Un an aurait dû suffire à la rédaction de ce roman, il m’en fallut trois sans que je réussisse à recoller les morceaux de moi explosés aux quatre coins du cosmos.

Mc Cash se retrouve arbitre entre un jeune homme, Fred, devenu tueur contre son gré et un grand-père qui abuse de ses petits-enfants, des flics de l’anti-terrorisme aux abois et des amphétamines frelatées qui lui font perdre le nord, sans oublier l’ex-amant taré de l’ETA qui cherche à récupérer son revolver et se venger d’Alice, l’amie de Fred.

Le problème de Plutôt crever, c’est que c’était moi le « Fred » à la veste aux poches décousues qui plaide devant le juge des affaires familiales pour récupérer sa petite, le chômeur traumatisé sans un sou vaillant qui n’a que sa bonne foi à opposer à la haine, la perversité et une morale toujours prompte à cacher ses mensonges les plus inavouables. Seulement je n’étais pas dans le coup, la tête prise dans un étau. Fred ne comprenant pas ce qui lui arrive, le personnage se perd en bons mots post-situationnistes sous le regard d’une Alice compatissante et secrète.

Plutôt crever, moins raté qu’inabouti, fut paradoxalement le roman qui me permit d’accéder à la « grande maison d’édition parisienne de mes rêves ». Huit ans étaient passés depuis mon premier roman chez Balle d’Argent vendu au bar d’Éléphant-Souriant. Le chemin parcouru pouvait paraître flatteur, mais pas du tout : j’avais méchamment raté le coche avec Haka et, exigeant en tout et en particulier envers moi-même, je n’étais pas satisfait de Plutôt crever. C’est sans surprise que le roman ne marcha pas. Je n’en fis pas une maladie. L’éditeur de mes rêves attendait autre chose de moi : la suite de Haka. OK.

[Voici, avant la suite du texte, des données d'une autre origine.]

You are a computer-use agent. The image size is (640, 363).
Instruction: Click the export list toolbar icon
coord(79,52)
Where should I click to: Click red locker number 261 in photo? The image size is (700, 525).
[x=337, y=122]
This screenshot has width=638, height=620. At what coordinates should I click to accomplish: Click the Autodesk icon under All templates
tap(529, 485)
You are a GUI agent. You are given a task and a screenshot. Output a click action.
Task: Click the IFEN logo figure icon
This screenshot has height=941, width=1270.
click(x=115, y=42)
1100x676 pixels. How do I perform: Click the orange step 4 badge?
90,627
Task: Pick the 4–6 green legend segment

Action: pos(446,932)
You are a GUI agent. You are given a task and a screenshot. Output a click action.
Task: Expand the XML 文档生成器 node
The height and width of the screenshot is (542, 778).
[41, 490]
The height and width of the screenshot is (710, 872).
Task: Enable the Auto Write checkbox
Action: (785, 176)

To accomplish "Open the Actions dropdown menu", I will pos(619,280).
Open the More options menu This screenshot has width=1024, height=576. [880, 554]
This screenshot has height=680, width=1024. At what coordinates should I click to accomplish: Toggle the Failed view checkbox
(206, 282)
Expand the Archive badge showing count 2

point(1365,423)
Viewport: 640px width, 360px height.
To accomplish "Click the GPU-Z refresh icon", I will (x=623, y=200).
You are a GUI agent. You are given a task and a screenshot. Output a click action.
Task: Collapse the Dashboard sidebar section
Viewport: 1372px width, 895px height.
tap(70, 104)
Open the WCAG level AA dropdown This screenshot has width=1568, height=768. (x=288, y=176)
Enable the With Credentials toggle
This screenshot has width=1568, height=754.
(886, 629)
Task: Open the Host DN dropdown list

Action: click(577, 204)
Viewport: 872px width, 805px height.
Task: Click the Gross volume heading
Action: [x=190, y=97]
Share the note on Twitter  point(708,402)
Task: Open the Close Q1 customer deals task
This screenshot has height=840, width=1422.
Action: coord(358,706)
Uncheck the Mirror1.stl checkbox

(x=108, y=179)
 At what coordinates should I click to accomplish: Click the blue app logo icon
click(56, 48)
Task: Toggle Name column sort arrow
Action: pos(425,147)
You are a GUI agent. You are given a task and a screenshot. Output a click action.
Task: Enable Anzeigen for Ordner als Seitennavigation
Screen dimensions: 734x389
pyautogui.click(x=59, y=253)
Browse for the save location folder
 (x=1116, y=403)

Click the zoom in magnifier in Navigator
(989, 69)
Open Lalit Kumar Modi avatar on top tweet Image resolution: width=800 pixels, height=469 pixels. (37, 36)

Plutôt crever m’avait laissé dans les cordes, les deux livres de commande que j’écrivis chez d’autres éditeurs pour payer mon nouveau loyer parisien valaient à peine leur poids de papier (il y a belle lurette que je les ai virés de ma bibliographie), personne ne m’attendait mais j’étais prêt à remonter sur le ring pour casser la gueule du destin.

C’est ce qu’on se dit quand on se bat contre soi-même.